Before Posada could be sentenced he escaped prison, helped by a hefty bribe supplied by supporters in Miami. Posada made his way to Central America, where he joined the Reagan administration's secret campaign to evade contra rebels fighting a leftist government in Nicaragua. Soon he was earning $6,000 - $7,000 a month, paid by White House and former CIA officials seeking to evade a congressional ban on aid to the contras.
After the wars of Central America ended in the early 1990s. Posada settled In El Salvador where, as he later told Ana Louise Bardach of the New York Times in a tape-recorded interview, he planned a series of bombings of Havana hotels designed to discourage tourism to Cuba. His role went undetected and he moved on to other targets.
In 2000 Posada was arrested in Panama for plotting to assassinate Fidel Castro during a visit there by the Cuban president. Posada and two associates were convicted of conspiring to bomb a crowded auditorium where Castro was scheduled to speak. Posada was pardoned by the president of Panama. After being released in 2004, he snuck back into the United States in 2005, seeking political asylum and apparently not fearing criminal charges.

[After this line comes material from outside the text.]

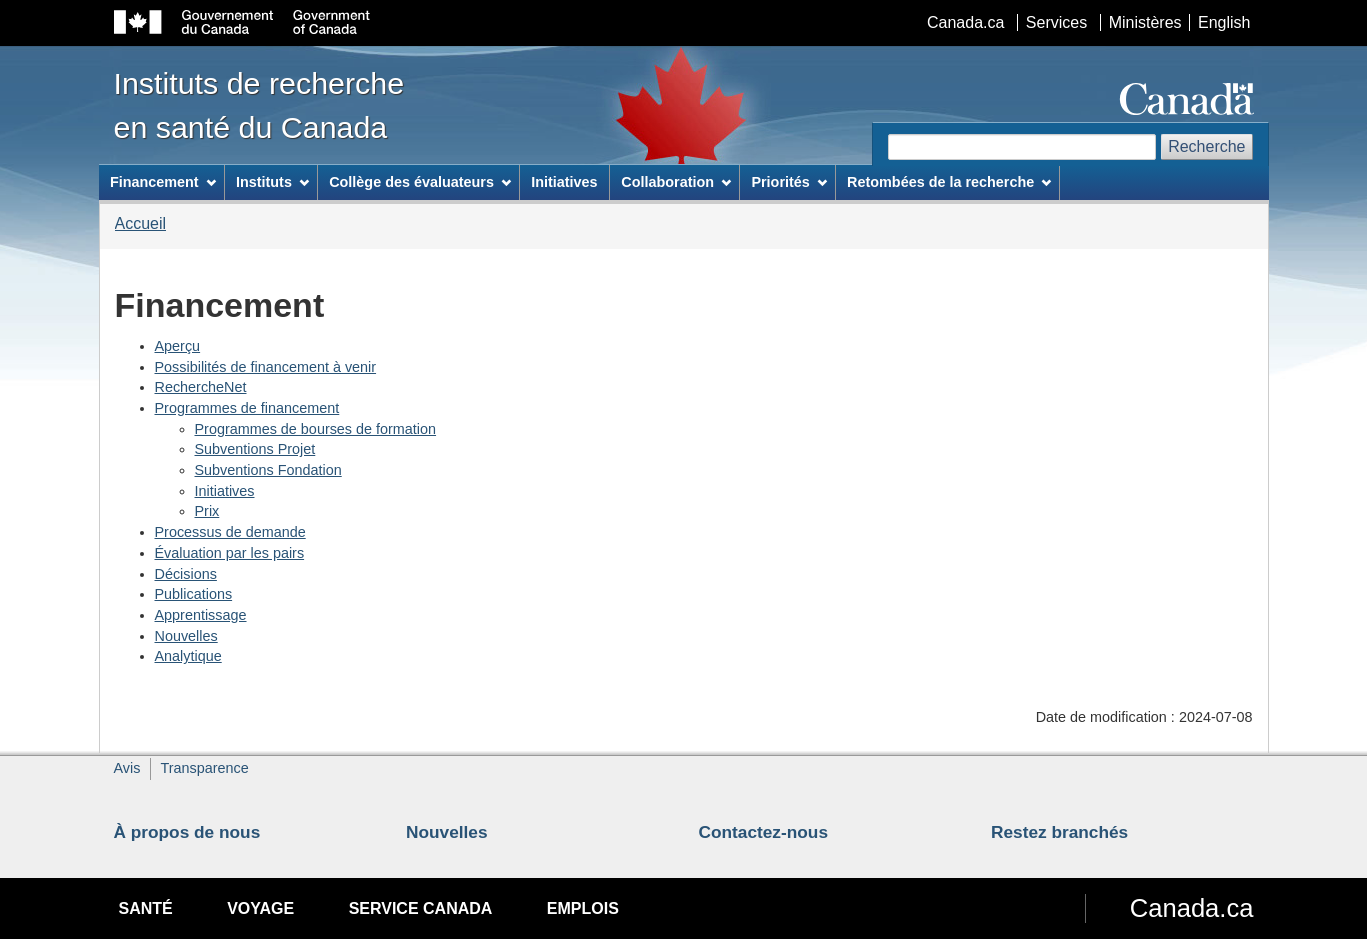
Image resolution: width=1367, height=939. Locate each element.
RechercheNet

The Bush administration initially seemed to ignore his presence in the United States and then charged him with immigration violations. Venezuela's request that he be extradited was rebuffed, and a U.S. court ruled he could not be deported to Venezuela either, saying he might be tortured -- a charge Venezuela's defenders reject. The Obama Justice Department, perhaps seeking to rescue U.S. credibility on terrorism policy, amplified the immigration charges to include perjury and obstruction of counts related to the hotel bombing. The jury didn't buy it.
"We created a Frankenstein," said Peter Kornbluh of the National Security Archive during the trial. But as a creature of U.S. policy, Posada benefited from official secrecy and circuitous charges. The jury didn't see Posada as monster. If they agreed with the defendant's case, they saw him as an American sympathizer who deserved his freedom.
*The story originally stated that Posada himself "all but admitted" his involvement and said that he was held for eight years in Venezuela without being charged. The story also originally listed Posada as being arrested in 2004. We regret the errors.